Work item: Repeat the entries that appear below, exactly and in full.
▬▬▬▬▬▬▬▬▬▬
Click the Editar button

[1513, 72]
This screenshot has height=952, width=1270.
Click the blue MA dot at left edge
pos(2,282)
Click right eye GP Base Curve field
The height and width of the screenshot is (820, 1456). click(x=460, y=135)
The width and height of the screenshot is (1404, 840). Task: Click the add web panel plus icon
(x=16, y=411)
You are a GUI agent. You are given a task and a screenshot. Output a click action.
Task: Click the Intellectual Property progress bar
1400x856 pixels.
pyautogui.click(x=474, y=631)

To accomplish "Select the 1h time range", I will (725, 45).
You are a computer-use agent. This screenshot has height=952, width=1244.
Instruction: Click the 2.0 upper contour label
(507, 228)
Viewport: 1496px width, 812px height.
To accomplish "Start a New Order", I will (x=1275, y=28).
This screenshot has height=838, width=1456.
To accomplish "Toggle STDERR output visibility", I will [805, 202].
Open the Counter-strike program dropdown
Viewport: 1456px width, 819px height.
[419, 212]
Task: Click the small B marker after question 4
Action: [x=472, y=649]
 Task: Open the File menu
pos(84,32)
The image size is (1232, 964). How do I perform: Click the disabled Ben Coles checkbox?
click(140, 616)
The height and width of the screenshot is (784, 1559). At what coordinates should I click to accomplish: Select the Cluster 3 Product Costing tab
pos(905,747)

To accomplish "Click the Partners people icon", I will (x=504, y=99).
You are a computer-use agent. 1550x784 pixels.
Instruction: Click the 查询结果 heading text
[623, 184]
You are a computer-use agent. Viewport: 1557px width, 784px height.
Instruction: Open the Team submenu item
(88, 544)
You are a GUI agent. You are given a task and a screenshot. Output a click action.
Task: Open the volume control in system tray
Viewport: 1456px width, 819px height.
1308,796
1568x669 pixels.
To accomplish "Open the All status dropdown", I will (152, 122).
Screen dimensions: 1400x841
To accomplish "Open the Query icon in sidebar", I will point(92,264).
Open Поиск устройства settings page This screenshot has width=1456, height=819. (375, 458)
▬▬▬▬▬▬▬▬▬▬
Task response:
Click the Editar button

[1513, 72]
This screenshot has height=952, width=1270.
Click the blue MA dot at left edge
pos(2,282)
Click right eye GP Base Curve field
The height and width of the screenshot is (820, 1456). click(x=460, y=135)
The width and height of the screenshot is (1404, 840). Task: Click the add web panel plus icon
(x=16, y=411)
You are a GUI agent. You are given a task and a screenshot. Output a click action.
Task: Click the Intellectual Property progress bar
1400x856 pixels.
pyautogui.click(x=474, y=631)

To accomplish "Select the 1h time range", I will (725, 45).
You are a computer-use agent. This screenshot has height=952, width=1244.
Instruction: Click the 2.0 upper contour label
(507, 228)
Viewport: 1496px width, 812px height.
To accomplish "Start a New Order", I will (x=1275, y=28).
This screenshot has height=838, width=1456.
To accomplish "Toggle STDERR output visibility", I will [805, 202].
Open the Counter-strike program dropdown
Viewport: 1456px width, 819px height.
[419, 212]
Task: Click the small B marker after question 4
Action: [x=472, y=649]
 Task: Open the File menu
pos(84,32)
The image size is (1232, 964). How do I perform: Click the disabled Ben Coles checkbox?
click(140, 616)
The height and width of the screenshot is (784, 1559). At what coordinates should I click to accomplish: Select the Cluster 3 Product Costing tab
pos(905,747)

To accomplish "Click the Partners people icon", I will (x=504, y=99).
You are a computer-use agent. 1550x784 pixels.
Instruction: Click the 查询结果 heading text
[623, 184]
You are a computer-use agent. Viewport: 1557px width, 784px height.
Instruction: Open the Team submenu item
(88, 544)
You are a GUI agent. You are given a task and a screenshot. Output a click action.
Task: Open the volume control in system tray
Viewport: 1456px width, 819px height.
1308,796
1568x669 pixels.
To accomplish "Open the All status dropdown", I will (152, 122).
Screen dimensions: 1400x841
To accomplish "Open the Query icon in sidebar", I will point(92,264).
Open Поиск устройства settings page This screenshot has width=1456, height=819. (375, 458)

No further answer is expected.